### Read in Data

In [1]:
import joblib
import pandas as pd
from sklearn.metrics import accuracy_score, precision_score, recall_score
from time import time

te_features = pd.read_csv('test_features.csv')
te_labels = pd.read_csv('test_labels.csv')

### Evaluate models on the test set

In [2]:
gb_model = joblib.load('GB_model.pkl')

In [3]:
def evaluate_model(model, features, labels):
    start = time()
    pred = model.predict(features)
    end = time()
    accuracy = round(accuracy_score(labels, pred), 3)
    precision = round(precision_score(labels, pred), 3)
    recall = round(recall_score(labels, pred), 3)
    print('{} -- Accuracy: {} / Precision: {} / Recall: {} / Latency: {}ms'.format(str(model).split('(')[0],
                                                                                   accuracy,
                                                                                   precision,
                                                                                   recall,
                                                                                   round((end - start)*1000, 1)))

In [4]:
evaluate_model(gb_model, te_features, te_labels)

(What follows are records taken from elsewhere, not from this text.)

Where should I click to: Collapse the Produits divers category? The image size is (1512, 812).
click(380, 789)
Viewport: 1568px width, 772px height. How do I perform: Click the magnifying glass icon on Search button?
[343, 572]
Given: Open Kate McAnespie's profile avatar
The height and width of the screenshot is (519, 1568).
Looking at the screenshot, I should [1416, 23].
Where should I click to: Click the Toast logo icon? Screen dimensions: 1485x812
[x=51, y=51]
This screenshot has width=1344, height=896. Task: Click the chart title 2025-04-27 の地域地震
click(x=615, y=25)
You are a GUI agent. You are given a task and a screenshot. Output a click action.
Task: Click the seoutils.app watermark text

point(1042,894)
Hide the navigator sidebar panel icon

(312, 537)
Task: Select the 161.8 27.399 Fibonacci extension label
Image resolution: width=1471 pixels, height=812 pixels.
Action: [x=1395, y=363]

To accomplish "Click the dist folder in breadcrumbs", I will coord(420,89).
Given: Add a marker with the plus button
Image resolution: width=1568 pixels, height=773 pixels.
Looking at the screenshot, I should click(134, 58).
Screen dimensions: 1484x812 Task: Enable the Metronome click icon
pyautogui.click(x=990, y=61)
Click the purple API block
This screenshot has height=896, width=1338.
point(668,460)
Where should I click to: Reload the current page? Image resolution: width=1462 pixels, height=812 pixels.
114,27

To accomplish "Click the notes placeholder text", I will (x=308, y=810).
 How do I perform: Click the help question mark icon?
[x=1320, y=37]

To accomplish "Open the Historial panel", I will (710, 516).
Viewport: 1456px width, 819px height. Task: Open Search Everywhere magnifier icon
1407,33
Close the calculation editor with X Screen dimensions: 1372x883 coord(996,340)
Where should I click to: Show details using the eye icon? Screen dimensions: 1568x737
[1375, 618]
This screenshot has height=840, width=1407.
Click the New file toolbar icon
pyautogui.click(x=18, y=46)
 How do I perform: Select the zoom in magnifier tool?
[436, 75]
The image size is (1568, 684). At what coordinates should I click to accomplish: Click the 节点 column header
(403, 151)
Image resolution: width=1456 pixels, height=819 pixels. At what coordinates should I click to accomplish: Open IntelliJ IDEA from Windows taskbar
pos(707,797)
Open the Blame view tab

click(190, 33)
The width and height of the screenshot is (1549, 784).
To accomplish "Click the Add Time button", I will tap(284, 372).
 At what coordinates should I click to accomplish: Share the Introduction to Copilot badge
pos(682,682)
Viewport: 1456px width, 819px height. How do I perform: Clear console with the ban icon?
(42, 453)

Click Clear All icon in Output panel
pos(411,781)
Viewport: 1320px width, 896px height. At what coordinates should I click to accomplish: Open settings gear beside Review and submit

GradientBoostingClassifier -- Accuracy: 0.809 / Precision: 0.804 / Recall: 0.631 / Latency: 8.0ms


### Making prediction on a random sample

In [5]:
prediction = gb_model.predict_proba(pd.DataFrame({'Unnamed: 0': 260,
                              'Pclass': 3,
                              'Sex': 0,
                              'Age': 40,
                              'Fare': 26,
                              'Family_cnt': 4,
                              'Cabin_ind': 0}, index=[0]))
print(prediction)

[[0.9268099 0.0731901]]


In [6]:
survival_rate = round(prediction[0][0] * 100, 1)
death_rate = round(prediction[0][1] * 100, 1)

print(f'The passenger has a {survival_rate}% rate of survival and a {death_rate}% rate of death.')

The passenger has a 92.7% rate of survival and a 7.3% rate of death.